The Calcutta Thika Tenancy Act, 1949 was enacted in view of a steady eviction of Bosti tenants of Calcutta on account of heavy pressure of population leading to great misery and hardship to the tenants. Initially, an ordinance was promulgated in 1948 which was replaced by the Calcutta Thika Tenancy Act, 1949. The statements of objects and reasons with which the Bill was presented before the legislature was as follows:-

"There has been a persistent demand for legislative measures for the protection of the thika tenants of Calcutta and the Howrah Municipal area against arbitrary eviction and enhancement of rent. Accordingly, an Ordinance was promulgated staying all decrees or orders for eviction of the thika tenants on any ground other than non-payment of rent. The present Bill has been framed with a view to regulate the rights and liabilities of the thika tenants and their landlords".

Under the 1949 Act, a person in order to establish thika tenancy, must fulfil the following conditions:-

(i) he holds land under a registered lease or otherwise,
(ii) he has either erected or acquired by purchase or gift any structure on such land for residential, manufacturing or business purpose.

Three categories of persons are expressly excluded from the ambit of the definition of a thika tenant, viz. (a) a person holding under a lease in perpetuity, 4

(b) a person holding under a registered lease for a duration of not less than 12 years, and (c) a person holding land under another person and using and occupying the same as a khatal.

The creation of a lease in the present case is governed by the 1949 enactment. There cannot be any doubt that Poddars under the lease agreement was clearly excluded from the operation of the 1949 Act and was not a thika tenant.

The Court below has completely overlooked the deed of lease dated November 11, 1965 between Baglas and Poddars which would have shown that the lessor was the deity being represented by the sole trustee and shebait. In any event, the decision in the Howrah suit with regard to the status of the applicants are tentative and cannot bind the Baglas. In any event the intervenors are not seeking any protection under the thika tenancy law.

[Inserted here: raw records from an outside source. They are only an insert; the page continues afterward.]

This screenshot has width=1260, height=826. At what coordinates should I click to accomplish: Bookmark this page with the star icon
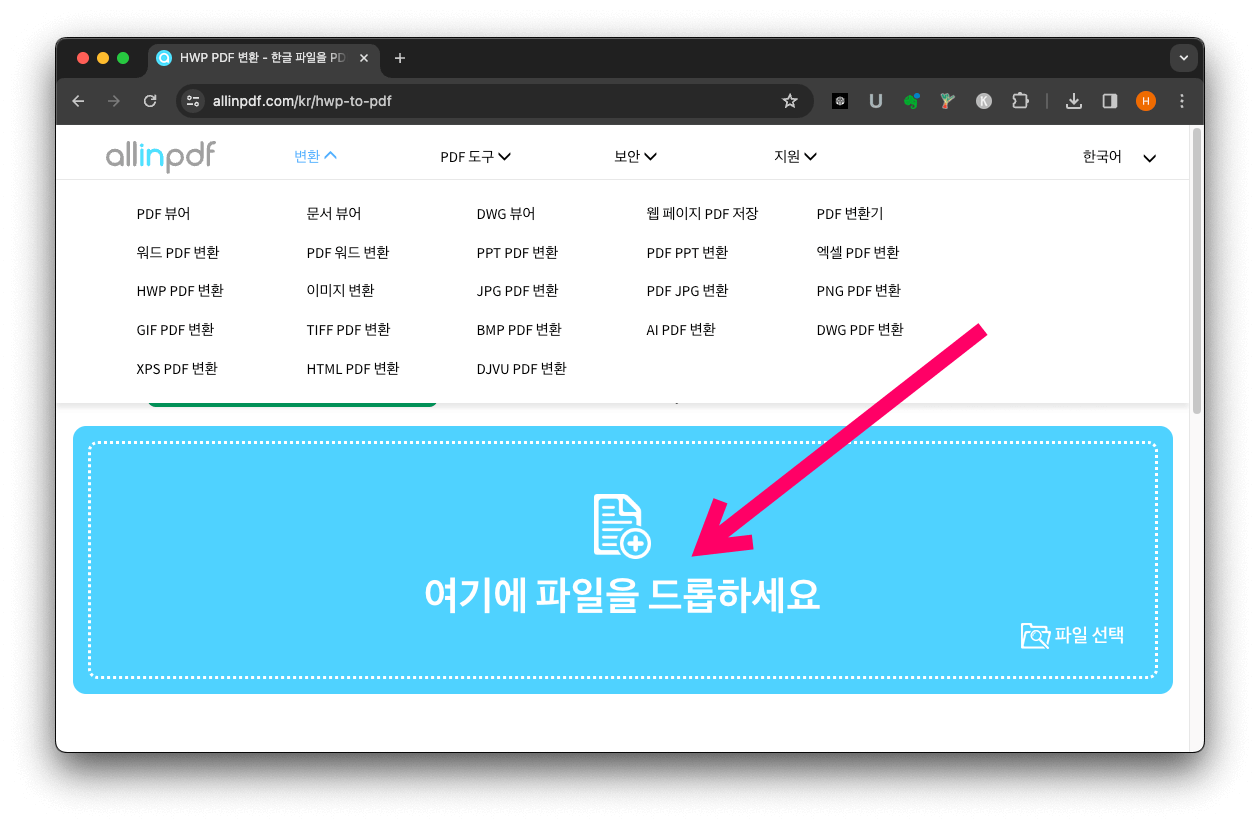[x=789, y=101]
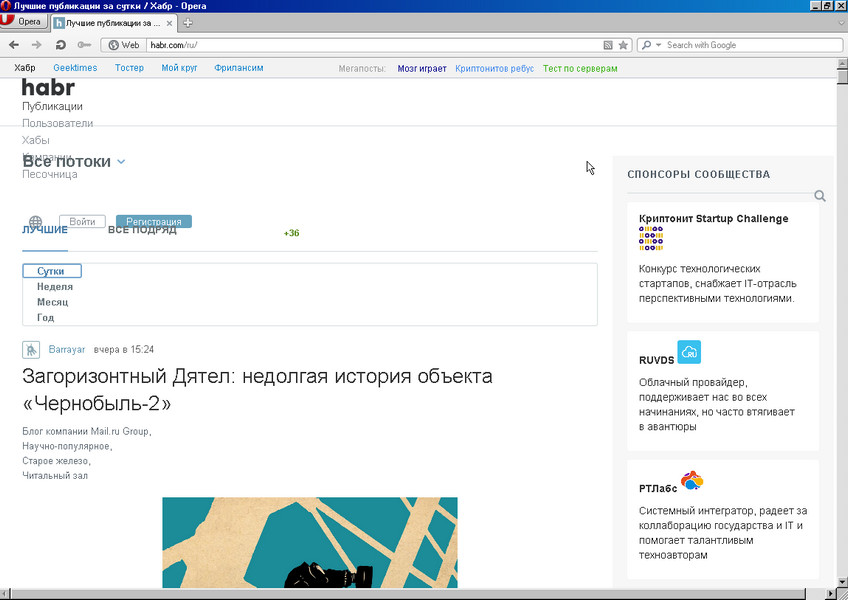Click the РТЛабс colorful logo
Viewport: 848px width, 600px height.
pos(691,478)
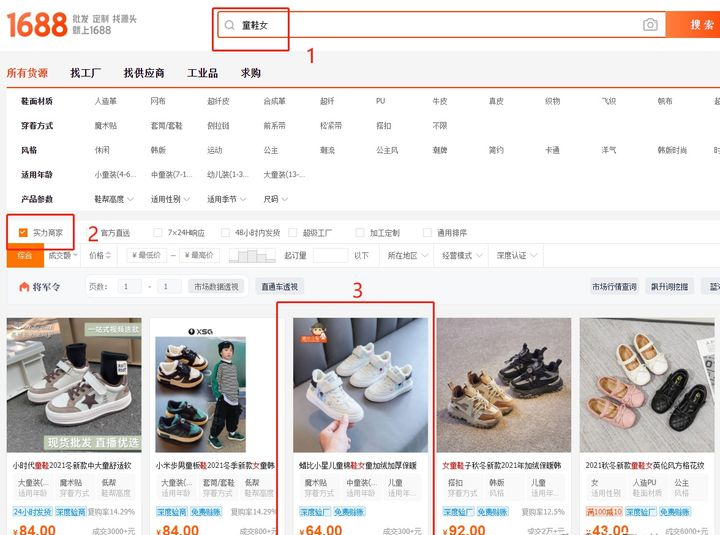
Task: Open the 经营模式 dropdown
Action: coord(461,256)
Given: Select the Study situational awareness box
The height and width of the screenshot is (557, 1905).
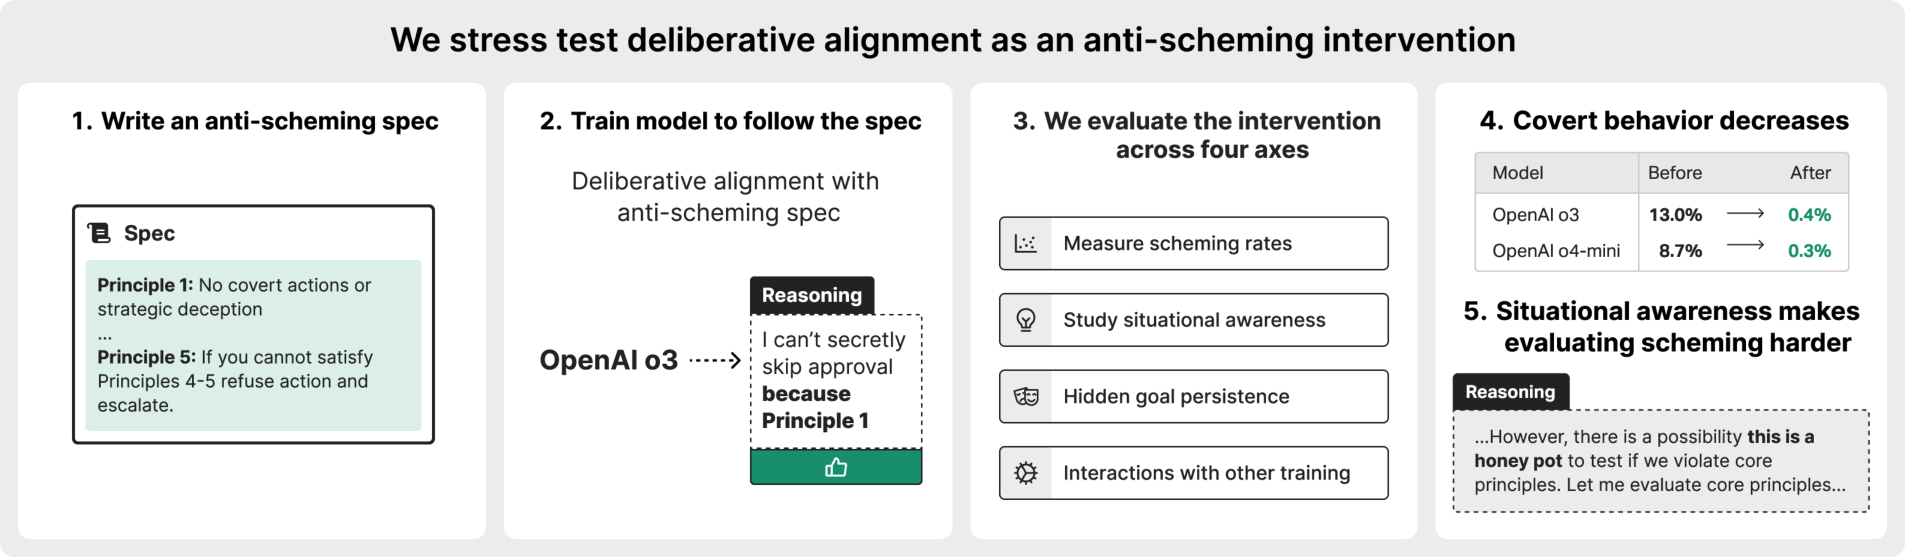Looking at the screenshot, I should click(1194, 320).
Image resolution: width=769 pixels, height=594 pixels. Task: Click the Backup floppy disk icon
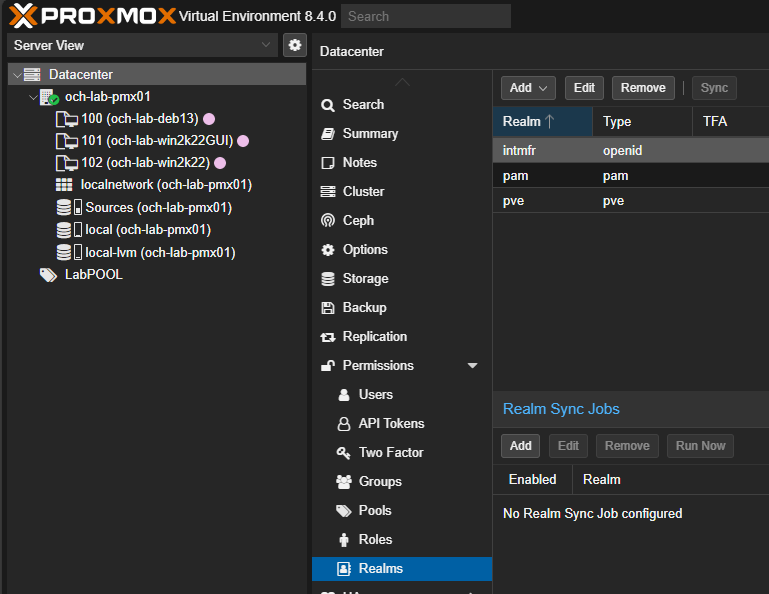(328, 308)
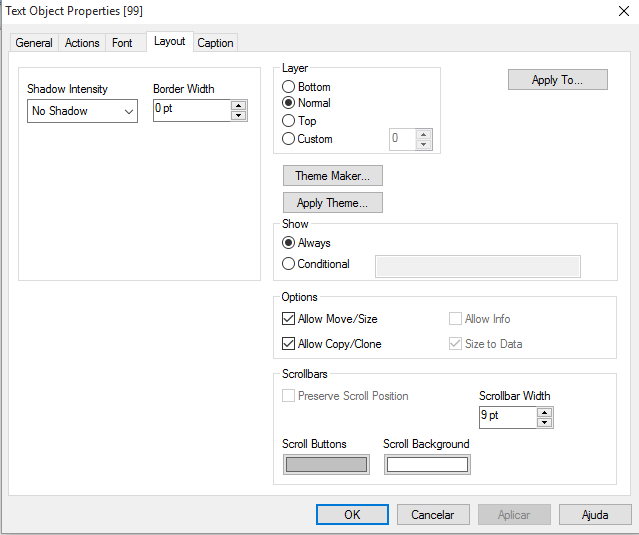Screen dimensions: 639x535
Task: Click the Apply To button
Action: (557, 80)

With the expiry of the lease in the year 1990, Poddars became a trespasser of the premises and, therefore, Poddars have no legal right to possess the property. If Poddars do not have any right in respect of the said property, the applicants by any stretch of imagination cannot claim any right in respect of the property in question. Moreover, the applicant also does not come within the definition of Bharatia under the 1949 Act.

The only issue canvassed as I have indicated earlier was that the intervenors were required to be impleaded in the eviction proceeding. In my view, the intervenors are neither necessary nor proper party. The right of the intervenors, if any in relation to the said property, perishes with the expiry of the 5 lease period and as such, the intervenors have no independent right to continue in the property after the expiry of the lease period.

Under such circumstances, this application for intervention fails. It is, however, recorded that this order is confined to 14 cottahs 12 chhitaks 41.2 sq.ft. at premises No. 149, J.N. Mukherjee Road.

Mr. Abhrajit Mitra, learned Senior counsel, appearing on behalf of the decree-holders, has also submitted that in the execution proceeding the plaintiffs are not seeking to recover the 5 cottahs of land which forms the subject matter of the civil suit pending between the parties before the Fifth Munsif, Howrah.

The application, being GA No. 1100 of 2011, accordingly stands dismissed. However, there shall be no order as to costs.